As we head into the final stretch of the presidential campaign, one critical issue has largely been absent from the political discourse: the aging of the U.S. population and its implications for health care, housing and retirement security. As explained in a recent report by the Bipartisan Policy Center’s Senior Health and Housing Task Force, the United States is unprepared for the demographic transformation now underway.

Over the next decade, the number of Americans aged 65 and above will increase by 18 million. By 2030, more than one in five Americans will be a senior, a record high. Those aged 85 and above represent one of the nation’s fasting-growing demographic groups.

Maine is at the forefront of this aging trend. Mainers have a higher median age (43.5) than the residents of any other state. At 17 percent, the state is currently home to the second highest proportion of residents over age 65, right behind Florida. In the coming years, the senior population of Maine will grow significantly.

A key challenge is to ensure that Maine’s seniors have access to affordable housing. While most older adults in the state own their homes, incomes decline significantly as people age, a situation that will affect the thousands of seniors who still hold mortgages and pay property taxes. Without a significant increase in the supply of rental homes affordable to Maine’s lowest-income seniors, the current shortage of such homes will also widen as the older adult population expands and some senior homeowners “downsize” into rental housing.

National surveys show that an overwhelming majority of older adults will seek to “age in place” in their own homes and communities.

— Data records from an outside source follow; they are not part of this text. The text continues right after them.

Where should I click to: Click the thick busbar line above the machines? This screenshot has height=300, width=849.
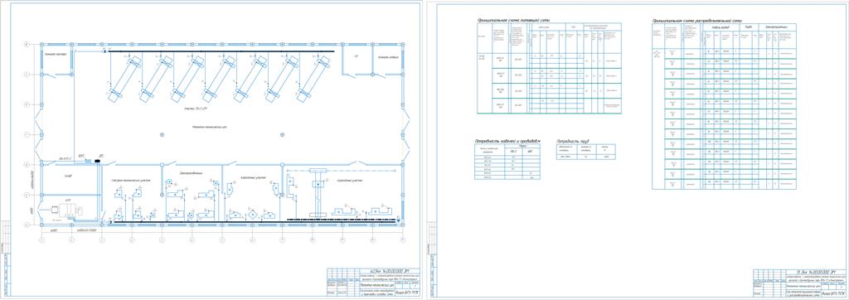pyautogui.click(x=221, y=51)
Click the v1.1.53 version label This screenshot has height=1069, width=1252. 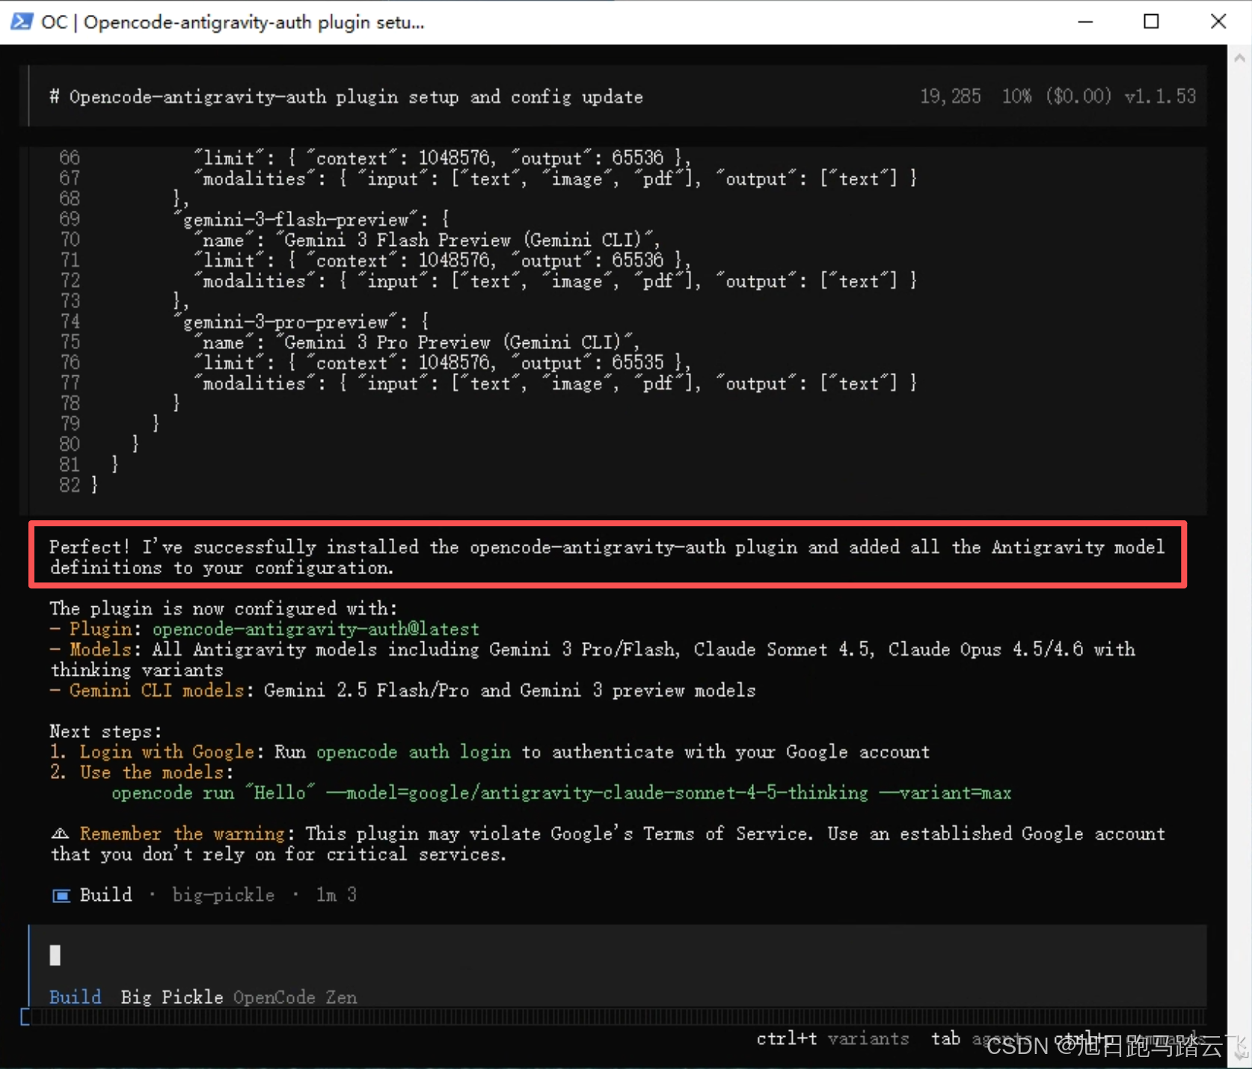click(1160, 96)
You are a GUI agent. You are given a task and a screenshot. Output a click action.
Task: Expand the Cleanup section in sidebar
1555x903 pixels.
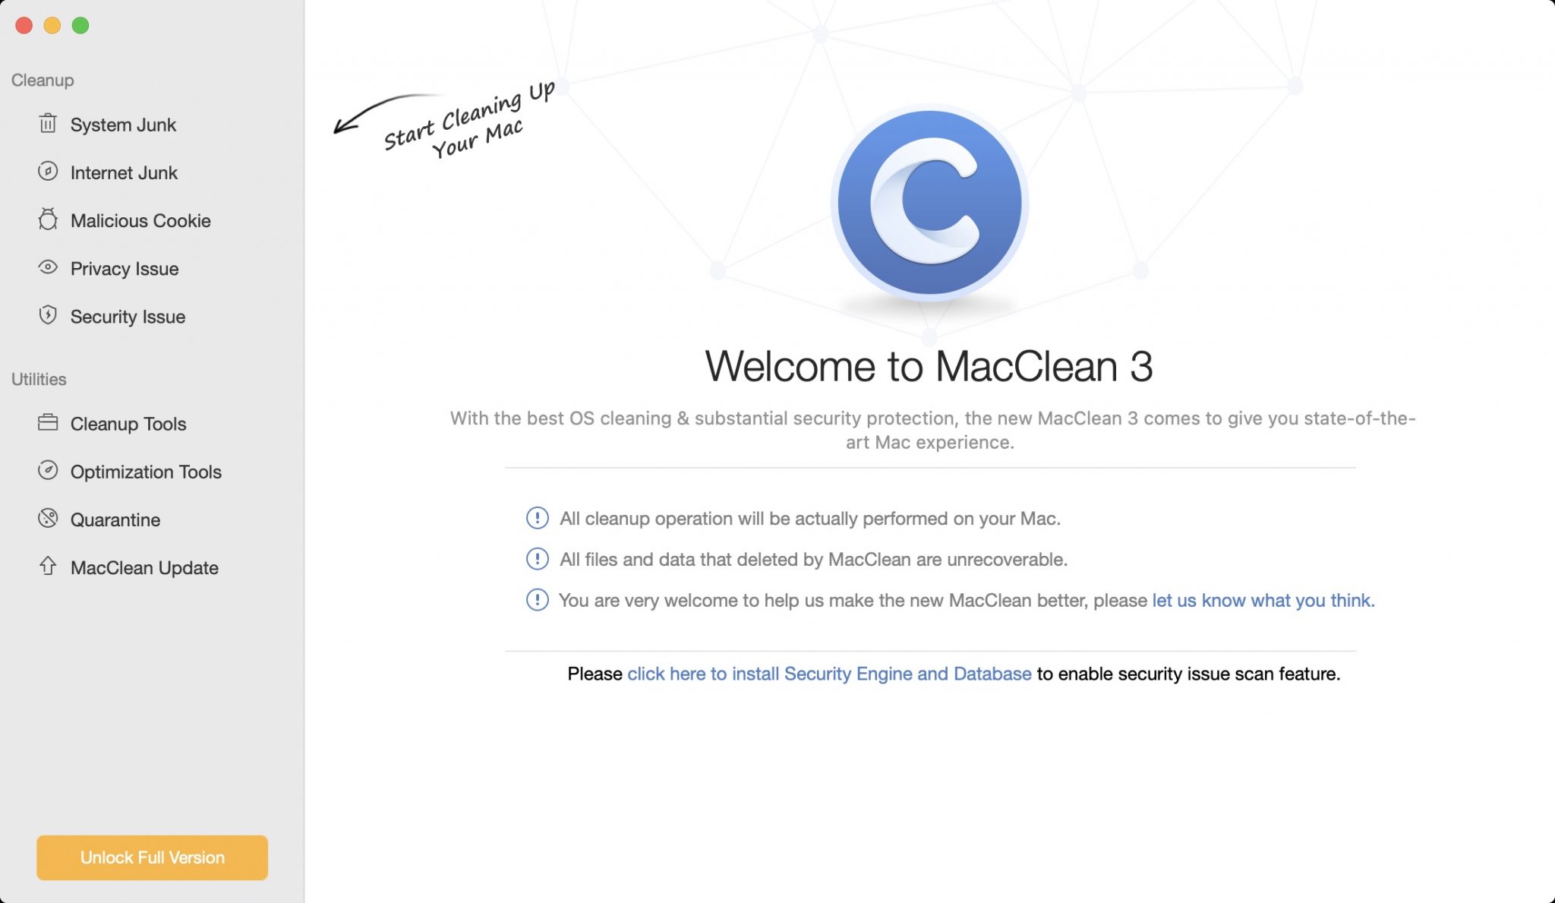pos(42,78)
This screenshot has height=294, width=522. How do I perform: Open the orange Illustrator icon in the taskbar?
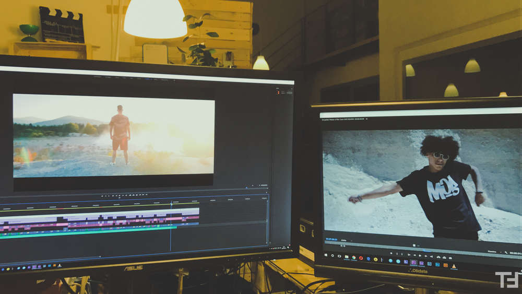click(x=445, y=265)
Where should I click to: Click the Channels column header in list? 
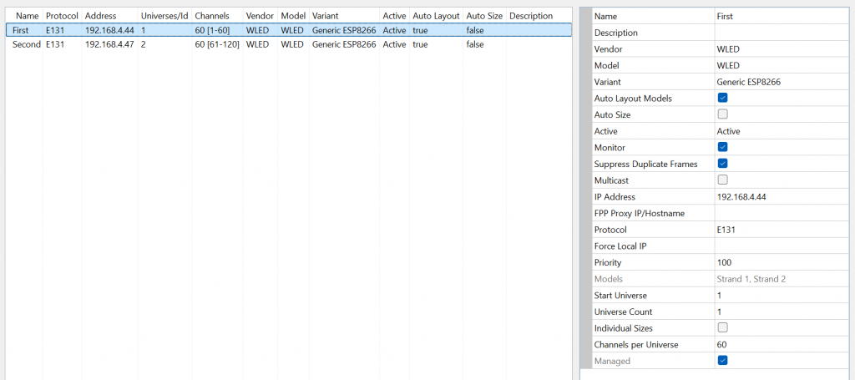pyautogui.click(x=212, y=16)
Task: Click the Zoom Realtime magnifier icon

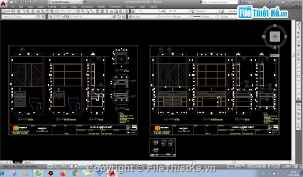Action: (83, 11)
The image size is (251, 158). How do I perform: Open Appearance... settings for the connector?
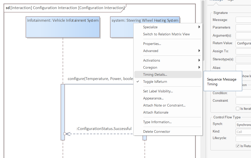[x=153, y=98]
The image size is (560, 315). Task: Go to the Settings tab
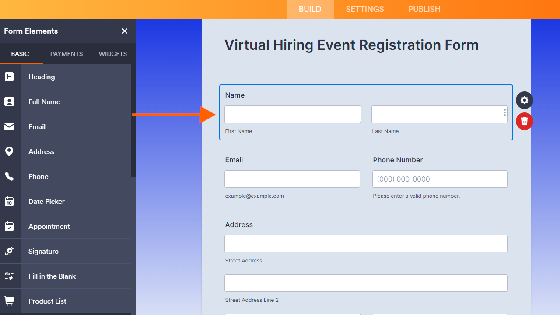coord(364,9)
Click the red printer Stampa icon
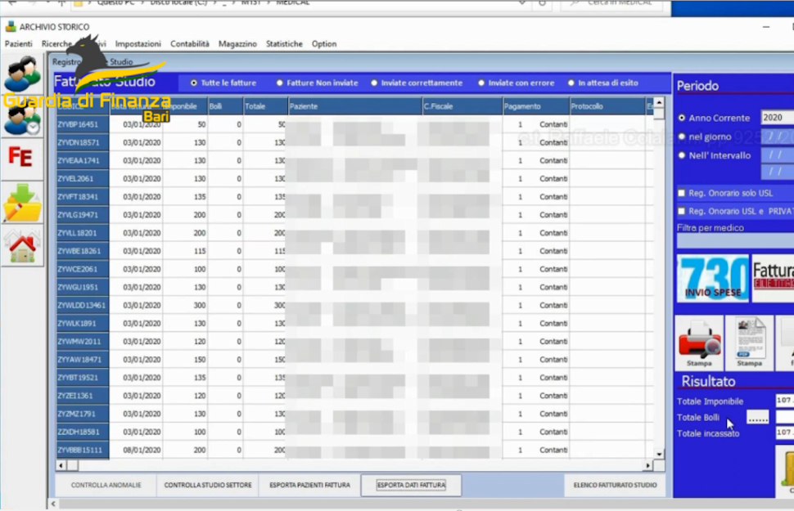Screen dimensions: 794x511 pyautogui.click(x=698, y=343)
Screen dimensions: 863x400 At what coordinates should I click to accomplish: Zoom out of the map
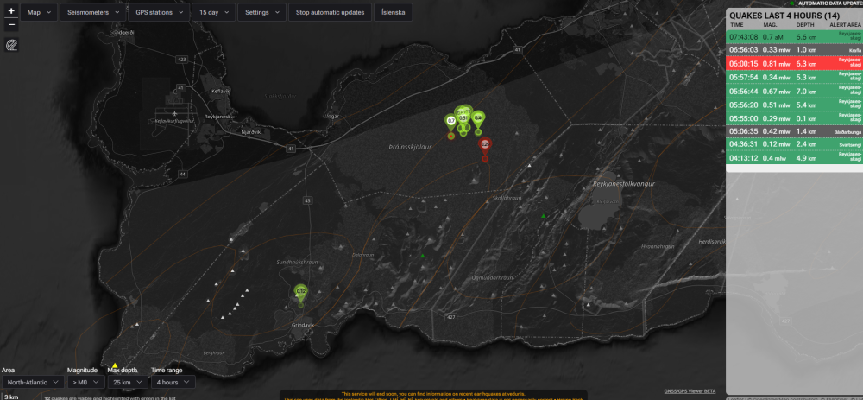click(11, 24)
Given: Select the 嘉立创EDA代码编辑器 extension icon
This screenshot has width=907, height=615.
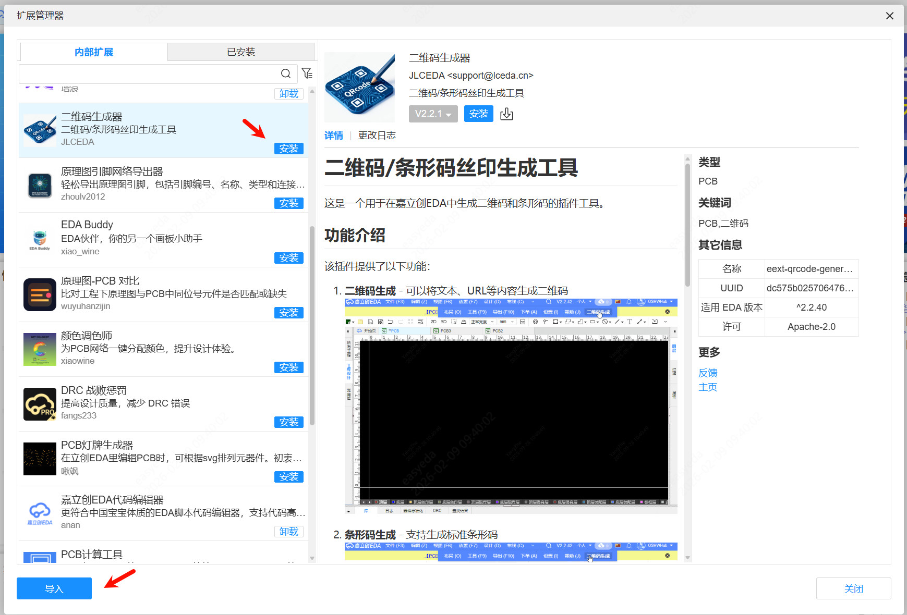Looking at the screenshot, I should tap(40, 513).
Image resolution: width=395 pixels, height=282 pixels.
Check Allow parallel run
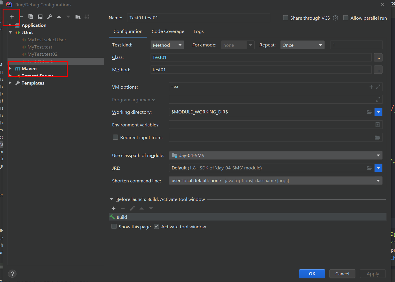[346, 18]
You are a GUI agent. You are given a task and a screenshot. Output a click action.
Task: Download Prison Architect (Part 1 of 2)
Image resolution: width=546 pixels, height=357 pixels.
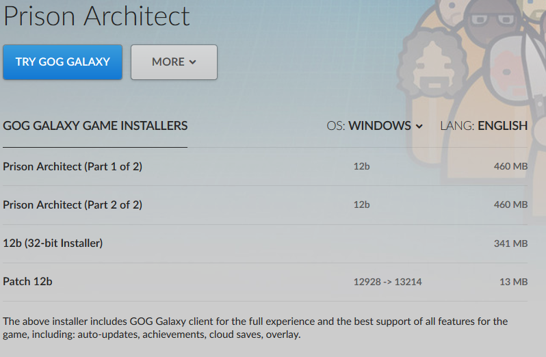click(265, 167)
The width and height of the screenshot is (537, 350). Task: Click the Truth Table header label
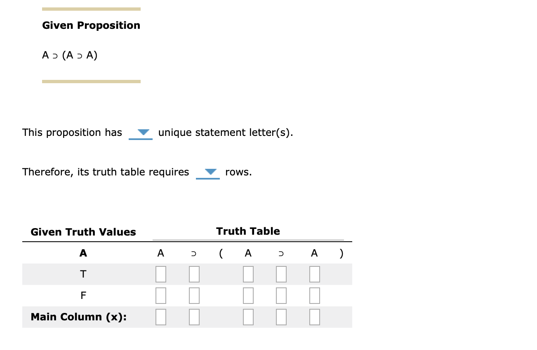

Yet most homes lack the design features like “no-step” entrances, extra-wide hallways and doors and accessible switches and outlets that can help ensure safe and independent living by seniors.

In Maine, the housing stock is quite old: Approximately 31 percent of all housing units were built before 1950. As in most states, many communities in Maine lack support services such as transportation and easy access to health care that can enable aging in place. These challenges are compounded by Maine’s largely rural character.


As the Bipartisan Policy Center’s report points out, about 70 percent of those who reach age 65 will eventually need help with bathing, food preparation, dressing and medication management – assistance that is referred to as long-term services and supports. Medicare does not cover long-term services and supports, though they can be very expensive and impose a significant hardship on family caregivers. At the same time, more than two-thirds of Medicare fee-for-service beneficiaries suffer from multiple chronic conditions, accounting for 93 percent of Medicare spending.

In light of these facts, a key premise of the BPC’s report is that a far greater integration of the nation’s housing and health care systems is essential. The report makes a compelling case that more tightly linking health care with the home can help manage chronic disease, improve the physical and mental health of seniors and provide greater opportunities for older adults to age in place.

Better connecting housing with health care also has the potential to reduce overall health care costs. Vermont’s Support and Services at Home program, run by housing provider Cathedral Square, is demonstrating that combining supportive services for seniors with housing can slow the rate of growth of Medicare spending. Other supportive housing programs for seniors are also showing promising results.

Another key need is to reduce the number of falls by seniors. Falls are the leading cause of injury-related deaths among older adults, and most falls occur in the home.

Falls by older adults also account for over $30 billion in annual health care costs. A greater focus on fall prevention throughout the health care system, a key recommendation of the BPC report, holds great potential to help seniors remain at home and lead healthier lives while reducing costs.

On Friday, independent Maine U.S. Sen. Angus King and a group of national experts and local leaders will assemble at a public forum Friday, 9 a.m. to noon, at the DoubleTree Hotel in Portland to discuss how to better connect housing and health care to support our state’s seniors. With Maine’s senior population, already large, on the cusp of a major expansion, there are few issues as important for the future of our people and our state.

George J. Mitchell is a co-founder of the Bipartisan Policy Center and co-chair of its Housing Commission. He served as Democratic U.S. senator for Maine from 1980 to 1995 and as Senate majority leader from 1989 to 1995.